I can only speak for myself in regards to sportsmen apathy. But from my experiences at RAC's, open houses, etc. I never saw tangible results of my efforts. We have to remember the DWR doesn't call the shots in Utah regarding Wildlife laws and policy. That is the function of the Wildlife Board. Unless the day comes when the Wildlife Board wants to involve grass roots sportsmen, then I will attend these open houses. But I'm skeptical of these things; been there, done that and in the end unfortunately the Wildlife Board has a different agenda and set of ethics they adhere to.


----------



## Packout (Nov 20, 2007)

I applaud the efforts of the UDWR to reach out and gather info from hunters. BUT, this is the 2nd round of "Deer Meetings" by Regions in the past year or so. The only reason I knew about this round of meetings is from this website. I'd wager the majority of Utah deer hunters have no clue the UDWR is holding these meetings, and most do not even know what they are specifically covering, nor do they understand how it will effect them. 

The RACs were overflowing with attendees in the Northern/Central Regions when they discussed the Options in Nov 2010. The great majority of those public attendees at those meetings were against the micro-buck management, watched those two RACs vote against micro-buck management, and went home thinking they wouldn't have to worry about it more. Then they find their input made no difference. Now some are willing to discount their desires because they didn't stop by Sportsman's Warehouse on a Monday night? Really? 

Reminds me of the Board saying that they value "in-person" input more than an email. Again, Really? So because a guy can get off work, in unemployed, or lives close, their opinion matters more than the guy who lives 100 miles from the meeting or has a job or is 28 with 3 kids and a wife who he'd like to spend his vacation time on. Some people can not, some will not devote their time and energy to do something they feel will not make a difference.


----------



## USMARINEhuntinfool (Sep 15, 2007)

I'll echo some of what Packout said. I don't recall hearing about these meetings until getting on here and reading this tonight, the night after. Couldn't an e-mail have been sent out the the venue and times for these in advance? I got e-mails about putting in for the hunts and the expo, but nothing about these meetings. I as well have e-mailed regional reps with my observations and input. They have seemed happy to receive the info via e-mail. In this day and age I think e-mail is a viable option to gather information from the subject group of any question they have. I also know that you can get/express more in a face to face environment. More dialogue generally occurs in that arena.


----------



## JuddCT (Sep 7, 2007)

USMARINEhuntinfool said:


> Couldn't an e-mail have been sent out the the venue and times for these in advance? I got e-mails about putting in for the hunts and the expo, but nothing about these meetings.

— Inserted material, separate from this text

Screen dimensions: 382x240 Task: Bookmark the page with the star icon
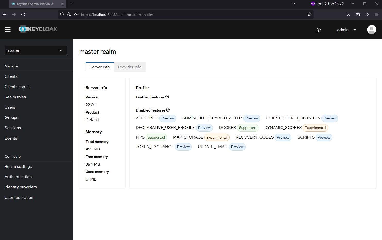point(309,15)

I think this is crazy! I get an email pushing the expo, but not about needing input to make a critical decision about hunting mule deer? I'm glad I'm a member here and a part of the UWC.


----------



## pkred (Jul 9, 2009)

I was excited about the DWR's willingness to accommodate the public by providing on open forum to discuss issues of concern to the public. I'm surprised at the turn out. 

I wonder if a suggestion box on the DWR website might be a more practical manner of getting the public's opinion? It's open 24/7 and can be fed directly into a searchable data base. Then one could summarize the results and probably have a clearer picture of the p u b l i c s opinion. Or maybe a survey when your put in for the draw?

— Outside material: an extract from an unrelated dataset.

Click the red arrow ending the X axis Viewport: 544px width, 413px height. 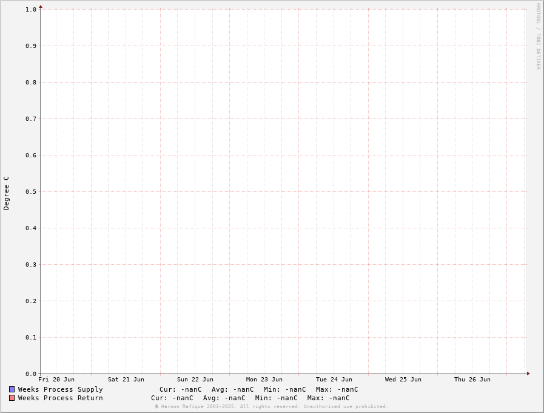click(x=528, y=374)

My point is that polling the public as a whole will be more effective than the opinions of a few outliers at an impromptu public gathering. And when I say whole I mean sportsman and non-sportsman alike. Dollars to donuts that the public opinion changes dramatically after our next hunting season.


----------



## bwhntr (Sep 12, 2007)

Tree, Are you telling me that they are now going to read the emails. I thought the point of showing up was to be heard. I remember a recent rant from Mr. Perkins (if I remember right) that emails weren't effective and people need to show up to be heard.


----------



## Packout (Nov 20, 2007)

Bwhntr- I think your recollection is incorrect. Mr Brady and Mr Albrecht have expressed thie viewpoint that emails are not as important. They have even slobbered all over their Blue Blazers thanking 2-10 of their home-town boys for showing up to the meetings. Keele also said that same, yet he is not longer on the Board. Mr Perkins is probably the most engaging of all Wildlife Board members. He answers emails, when possible, and reads all of them (I guess unless he had too many to read in a short time). If he did say that, it wasn't because he doesn't listen to emailed input, but that some of the other RAC/Board members don't.

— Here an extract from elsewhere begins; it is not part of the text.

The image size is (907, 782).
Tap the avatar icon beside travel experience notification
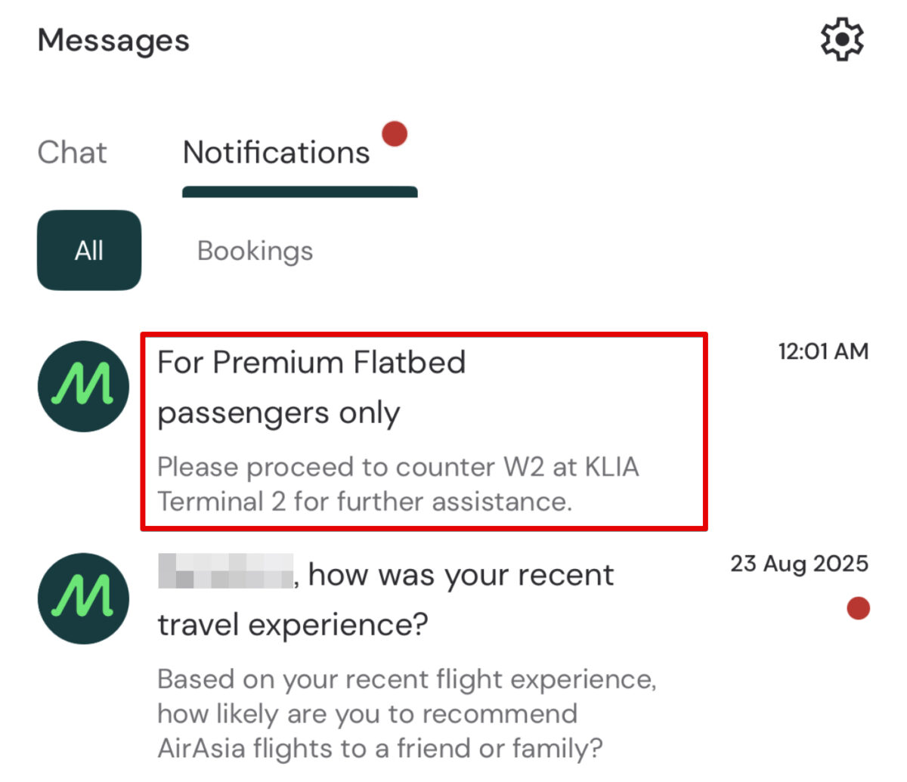[83, 598]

It is baffling that someone so engaged in the topics can discount someone because they didn't show up to Sportsman's Warehouse, for a meeting that was not well publicized, and then infers the public "don't want to roll their sleeves up and get dirty". Divisive banter.....


----------



## JuddCT (Sep 7, 2007)

JuddCT said:


> I know I've contacted my units managers/bios by email as it is MUCH more convenient! See this topic for contact information:
> 
> http://utahwildlife.net/forum/viewtopic.php?f=8&t=40654&start=10


I'd just like to say that all of the guys I contacted to give my input responded in a very timely manner and thanked me for my "valued" input on the matter. They noted they really appreciated the fact I took the time to voice my input. If you can't go please send them your opinions by email as I know driving over 100 miles on a weeknight is tough to do.


----------



## bwhntr (Sep 12, 2007)

Packout said:


> Bwhntr- I think your recollection is incorrect. Mr Brady and Mr Albrecht have expressed thie viewpoint that emails are not as important. They have even slobbered all over their Blue Blazers thanking 2-10 of their home-town boys for showing up to the meetings. Keele also said that same, yet he is not longer on the Board. Mr Perkins is probably the most engaging of all Wildlife Board members. He answers emails, when possible, and reads all of them (I guess unless he had too many to read in a short time). If he did say that, it wasn't because he doesn't listen to emailed input, but that some of the other RAC/Board members don't.
> 
> It is baffling that someone so engaged in the topics can discount someone because they didn't show up to Sportsman's Warehouse, for a meeting that was not well publicized, and then infers the public "don't want to roll their sleeves up and get dirty". Divisive banter.....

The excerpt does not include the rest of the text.